The group and time indices are passed in as data, as integer vectors of length N (number of observations). In the model step, the easy way to index the particular theta element that corresponds to each observation would be with a for loop in the model step, e.g.

real theta_use[N] ;
for(n in 1:N){
   theta_use[n] = theta[time[n], group[n]];
}

It seems this could be done more efficiently with matrix algebra, but I can’t figure out the best way. Any suggestions? I was thinking that I could pass in (from R) two “map” matrices of dummy variables, time_map and group_map, that are N\times T and N\times G respectively (no intercept). I’m just not sure what to do with these in Stan.
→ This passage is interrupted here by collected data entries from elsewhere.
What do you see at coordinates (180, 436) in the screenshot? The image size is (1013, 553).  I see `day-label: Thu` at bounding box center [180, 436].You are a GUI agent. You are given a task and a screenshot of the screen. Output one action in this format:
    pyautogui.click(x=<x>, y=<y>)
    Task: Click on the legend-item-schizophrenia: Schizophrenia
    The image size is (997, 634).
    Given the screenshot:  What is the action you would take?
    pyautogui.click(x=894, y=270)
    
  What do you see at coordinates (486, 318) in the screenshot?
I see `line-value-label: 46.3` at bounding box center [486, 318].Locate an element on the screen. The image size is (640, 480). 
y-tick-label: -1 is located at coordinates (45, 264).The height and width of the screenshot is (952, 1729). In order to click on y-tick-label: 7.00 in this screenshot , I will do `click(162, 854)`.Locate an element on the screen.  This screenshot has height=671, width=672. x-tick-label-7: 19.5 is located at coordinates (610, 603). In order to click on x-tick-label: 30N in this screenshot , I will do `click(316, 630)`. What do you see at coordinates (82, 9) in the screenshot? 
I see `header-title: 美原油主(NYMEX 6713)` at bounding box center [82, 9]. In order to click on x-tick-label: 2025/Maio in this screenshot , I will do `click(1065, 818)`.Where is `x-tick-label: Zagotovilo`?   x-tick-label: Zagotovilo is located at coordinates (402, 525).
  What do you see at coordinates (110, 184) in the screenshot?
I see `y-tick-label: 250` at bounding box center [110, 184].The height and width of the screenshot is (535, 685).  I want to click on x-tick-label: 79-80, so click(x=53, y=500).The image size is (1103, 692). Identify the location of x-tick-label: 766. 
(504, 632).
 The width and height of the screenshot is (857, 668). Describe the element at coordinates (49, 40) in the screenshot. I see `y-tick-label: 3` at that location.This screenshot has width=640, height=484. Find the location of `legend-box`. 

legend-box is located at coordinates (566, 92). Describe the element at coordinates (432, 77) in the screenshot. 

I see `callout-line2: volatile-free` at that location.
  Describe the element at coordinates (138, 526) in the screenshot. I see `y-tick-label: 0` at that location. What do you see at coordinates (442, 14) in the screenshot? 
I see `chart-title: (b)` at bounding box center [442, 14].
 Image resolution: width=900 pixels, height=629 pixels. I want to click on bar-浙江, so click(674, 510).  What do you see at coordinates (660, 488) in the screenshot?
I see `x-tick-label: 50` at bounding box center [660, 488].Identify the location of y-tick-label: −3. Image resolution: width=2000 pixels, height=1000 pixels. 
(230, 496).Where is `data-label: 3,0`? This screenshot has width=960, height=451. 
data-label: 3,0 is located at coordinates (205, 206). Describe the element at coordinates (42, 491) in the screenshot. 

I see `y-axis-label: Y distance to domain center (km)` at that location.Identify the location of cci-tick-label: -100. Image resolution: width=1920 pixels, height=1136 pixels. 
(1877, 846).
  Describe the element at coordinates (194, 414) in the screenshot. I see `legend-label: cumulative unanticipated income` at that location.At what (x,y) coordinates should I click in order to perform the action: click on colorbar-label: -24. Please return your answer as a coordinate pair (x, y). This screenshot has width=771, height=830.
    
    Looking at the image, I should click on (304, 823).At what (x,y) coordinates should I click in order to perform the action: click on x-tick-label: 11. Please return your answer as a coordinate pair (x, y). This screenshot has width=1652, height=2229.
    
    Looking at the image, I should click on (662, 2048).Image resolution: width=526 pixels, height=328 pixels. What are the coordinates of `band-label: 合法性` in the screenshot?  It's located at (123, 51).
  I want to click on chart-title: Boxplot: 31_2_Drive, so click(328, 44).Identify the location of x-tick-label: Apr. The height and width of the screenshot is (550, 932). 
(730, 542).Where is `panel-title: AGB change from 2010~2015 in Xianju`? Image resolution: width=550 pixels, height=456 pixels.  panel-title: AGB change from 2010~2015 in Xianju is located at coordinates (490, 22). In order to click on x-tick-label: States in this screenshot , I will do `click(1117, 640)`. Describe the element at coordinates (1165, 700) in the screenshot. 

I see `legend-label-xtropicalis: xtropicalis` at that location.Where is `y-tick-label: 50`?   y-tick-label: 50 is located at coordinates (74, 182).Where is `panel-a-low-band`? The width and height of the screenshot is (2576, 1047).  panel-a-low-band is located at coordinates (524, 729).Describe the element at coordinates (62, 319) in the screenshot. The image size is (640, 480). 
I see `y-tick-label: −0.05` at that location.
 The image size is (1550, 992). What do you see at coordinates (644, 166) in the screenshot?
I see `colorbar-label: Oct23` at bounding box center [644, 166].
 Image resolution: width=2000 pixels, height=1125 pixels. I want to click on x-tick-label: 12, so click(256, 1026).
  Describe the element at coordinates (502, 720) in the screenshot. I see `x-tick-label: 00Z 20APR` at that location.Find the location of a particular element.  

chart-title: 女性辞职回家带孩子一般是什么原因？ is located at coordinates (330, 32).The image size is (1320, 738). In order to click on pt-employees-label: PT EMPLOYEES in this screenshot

FWIW, this is just a small part of a much larger program, but I eliminated the rest of the details as they are not necessary for understanding this issue.

Thanks,
Jon


#2

I think for what you describe, the code you wrote is better. Doing row/element selections with linear algebra operations isn’t gonna be efficient. You’d be multiplying by vectors of mostly zeros.


#3

I did some tests in Stan and it looks like you’re right. In R the opposite is true - the linear algebra is much more efficient than the for loop. But I think that’s because for loops are particularly slow in R.

Oh well.


#4

Yes, loops are slow in R. Stan just compiles straight to C++. There’s a chapter in the manual on efficiency that explains why — the autodiff overhead of the multiply-by-zero in memory and time is high. But looping is fast.